Is AI “noisy” in the sense described by Daniel Kahneman, Olivier Sibony, and Cass R. Sunstein in their 2021 book Noise: A Flaw in Human Judgment? And if so, what might this mean?
In the book ‘noise’ refers to unwanted variability in decisions or outputs that should ideally be consistent:
Imagine a patient who arrives at a hospital emergency department with ambiguous symptoms—mild chest pain and dizziness. On one occasion a likely case of indigestion is diagnosed and minimal intervention is advised. On another day, with nearly identical symptoms, a potential cardiac event is flagged, urging immediate and invasive treatment. It’s precisely the kind of ‘noisy’ decision that is observed in many situations with a human decision maker. Could that also happen with AI performing a similar task?
What is ‘noise’ in AI, then?
In the terms of Kahneman et al, noise is the inconsistency in judgments or decisions made under similar circumstances. While “bias” – which often draws far more attention – refers to a systematic error, “noise” is a random variability that’s due to an error the design of the decision system. AI systems, particularly those driven by machine learning (ML), are notorious for providing different answers to similar queries at different times – noise.
The popular AI systems of today, especially generative large language models, employ elements such as probabilistic mechanisms and random seeds to produce their output. These introduce variability, often intentionally, to enhance creativity or prevent repetitiveness. They’re sensitive to context, which can amplify noise:
- Slight changes in phrasing, timing, or prior interactions may lead to different outputs.

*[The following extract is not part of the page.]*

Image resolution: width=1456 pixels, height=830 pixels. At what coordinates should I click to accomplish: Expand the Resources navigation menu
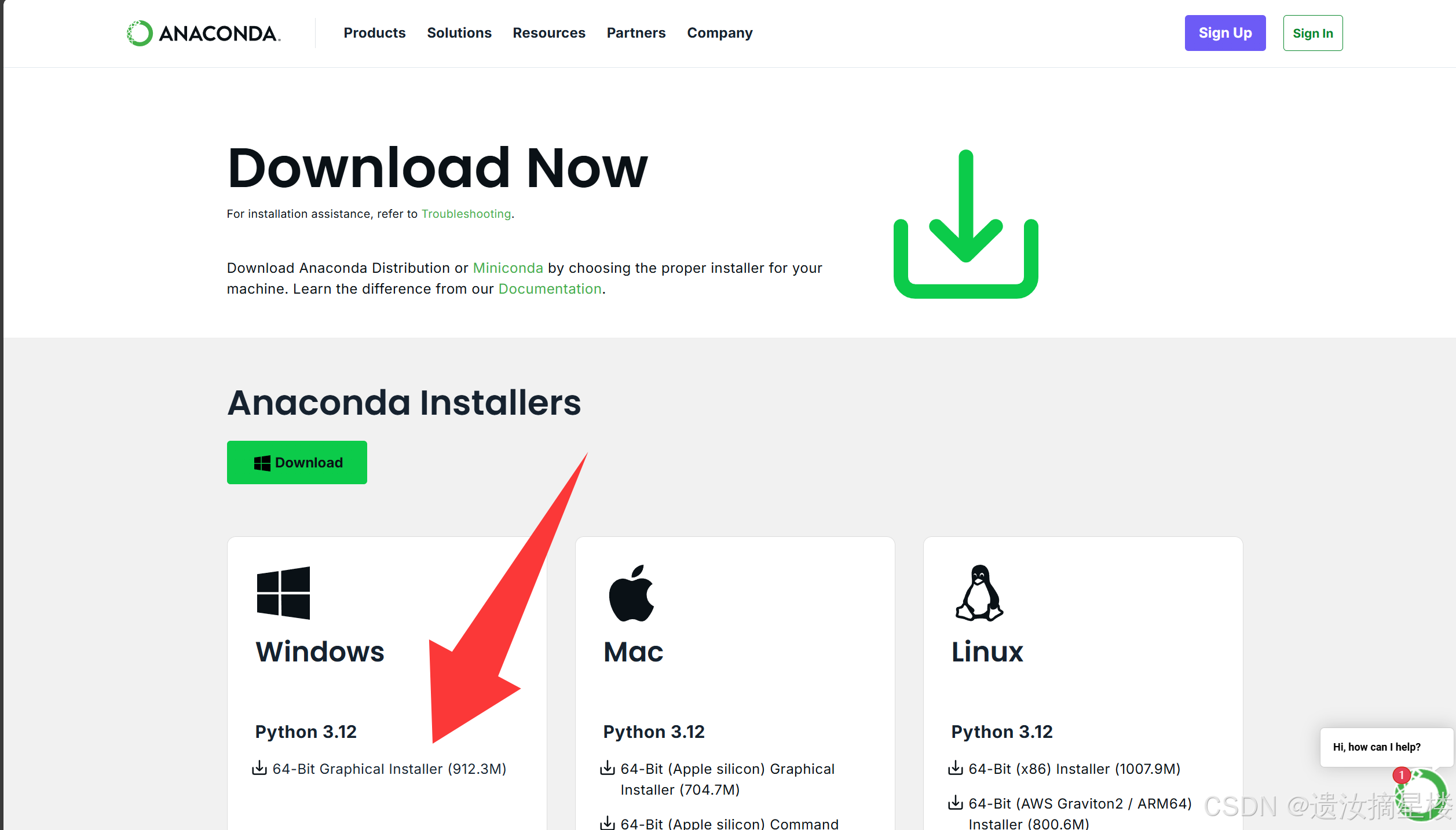pyautogui.click(x=548, y=33)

- Identical queries posed on different occasions might yield different results due to updates in training data or model fine-tuning.
This variability, while sometimes beneficial for adaptability, can introduce inconsistencies in scenarios requiring repeatable outcomes.
Bias
Bias attracts far more attention than noise, but bias and noise can coexist in AI systems. A model might consistently generate biased outputs (high bias, low noise) for certain tasks, while being inconsistent (low bias, high noise) in others. Bias might stem from skewed training data, while noise arises from design features of the AI.
Mitigating AI Noise
Efforts to reduce noise in AI systems mirror the strategies for addressing human noise:
- Standardization: Developing deterministic models that provide consistent outputs for similar inputs.
- Calibration: Ensuring models are trained on high-quality, uniform data to minimize inconsistencies.
- Evaluation: Continuously monitoring outputs to identify and address sources of variability.
In scenarios where consistency is paramount, simpler rule-based AI systems—such as ‘expert’ or knowledge-based systems — might offer an alternative. These systems rely on explicitly defined rules and deterministic processes, which might make them inherently less prone to noise. They are, however less adaptable to scenarios outside predefined rules, making them less suitable for dynamic or ambiguous tasks; and they can be difficult to maintain at scale (where they may also appear prone to more complex, unpredictable behaviour, and may have limited learning ability).
Hybrid Approaches
In practice, it’s a matter of choosing the right approach for each case and integrating, rather than forgetting well-understood decision design and simple algorithmic approaches as well.
We shouldn’t just throw AI at everything because not all applications need any more noise adding in.